Which brings us to the bottom line of this post. With all these instances of goverment counsel misconduct, was anyone discipolined? Don’t be silly. Of course not. In fact, the government lawyer who “starred” in the Morris case was later appointed to the bench. So if we take note of the still ongoing Senator Stevens brouhaha, and compare it with these war stories, it would appear that misconduct of government counsel is treated as a serious transgression only when its victim is a credentialled member of the establishment.

Sigmund Freud Said That Sometimes a Cigar Is Only a Cigar, But Is California’s Proposed High Speed Railroad Only a Railroad?

We have been keeping track of the misadventures of the proposed California “bullet train” high speed railroad, that if and when built, is planned to run from San Diego to San Francisco, but which, according to its planners is getting started by blowing a few billion dollars building its first segment in the Central Valley (aka the middle of nowhere) between Bakersfield and Fresno. All along, viewing it as a transportation/engineering issue, we wrote about its problems, but it turns out that we may have been barking up the wrong tree. If today’s Los Angeles Times is to be believed, what’s afoot is a stealth attempt at doing some disguised social engineering. At first, we had trouble believeing it, but hey, why would the Times lie about something like that? See the front-page story  by Ralph Vartabedian and Dan Weikel, A Collision of Visions on Bullet Train, L.A.Times, March 8, 2012 – click here.

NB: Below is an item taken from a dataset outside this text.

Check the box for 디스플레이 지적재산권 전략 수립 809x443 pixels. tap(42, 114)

It turns out that the high speed rail promoters’ plans “are also a means to alter the state’s social, residential and economic fabric.” According to these folks, “[t]he fast trains connecting Los Angeles and San Francisco would create new communities of high-density apartments and small homes around stations, reducing the suburbanization of California, . . .That new lifestyle would mean fewer cars and less gasoline consumption, lowering California’s contribution to global warming.”. . .”The rail system would reduce the economic and transportation isolation of the Central Valley, which would grow by 10 million or even 20 million people, according to Gov. Jerry Brown.”

Others disagree and “regard the ambitious project as a classic government overreach that will require taxpayer subsidies. But they also see something more sinister: an agenda to push people into European or Asian models of dense cities, tight apartments and reliance on state-provided transportation.”

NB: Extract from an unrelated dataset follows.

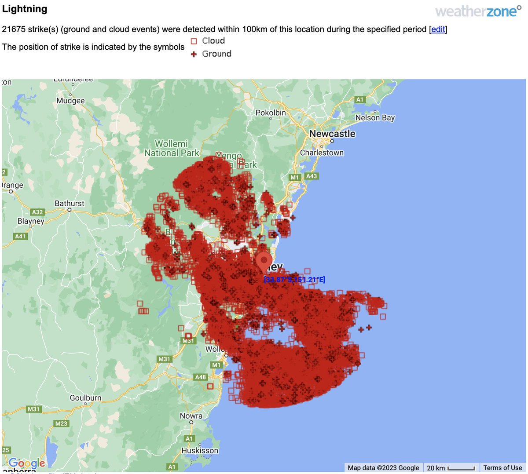
Task: Click the Google logo on the map
Action: (27, 463)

So the proponents of this brave, new model of living, are assuming — optimistically, as Governor Brown concedes — that California will grow to 60 million people from the present 37.5 million, “with most of the growth [of some 10 million] in the agricultural heartland.”

We could go on wending our way through the various arguments pro and con, but it seems to us that California historian Kevin Starr hit the bull’s eye when he asked: “What are all of these 10 million additional people going to be doing for a living in the Central Valley?” What indeed? When California was absorbing lots of new residents they were attracted by employment opportunities in the  the aerospace industry (among others) and comparatively cheap housing  available to ordinary people on friendly terms. But what would attract them today, especially to the Central Valley? Besides, Californians, particularly those of the gringo persuation, are leaving California in droves. We don’t know any Californians, and can’t visualize many, who would pull up stakes and move from the higly developed Los Angeles-Orange County-Vetura County area (where, as Wille Sutton used to say, the money is) to, say, Fresno, because if they do, it’ll be only a two-hour hop on the “bullet train” to San Francisco.

We’ll just have to wait and see. We are pessimistic because we remember Jerry Brown’s last gubernatorial reign, when he cut back on freeway construction in order to worsen traffic and thereby motivate people to use public transportation. Except that there was no available public transportation equal to the task, and so he gave us gridlock instead.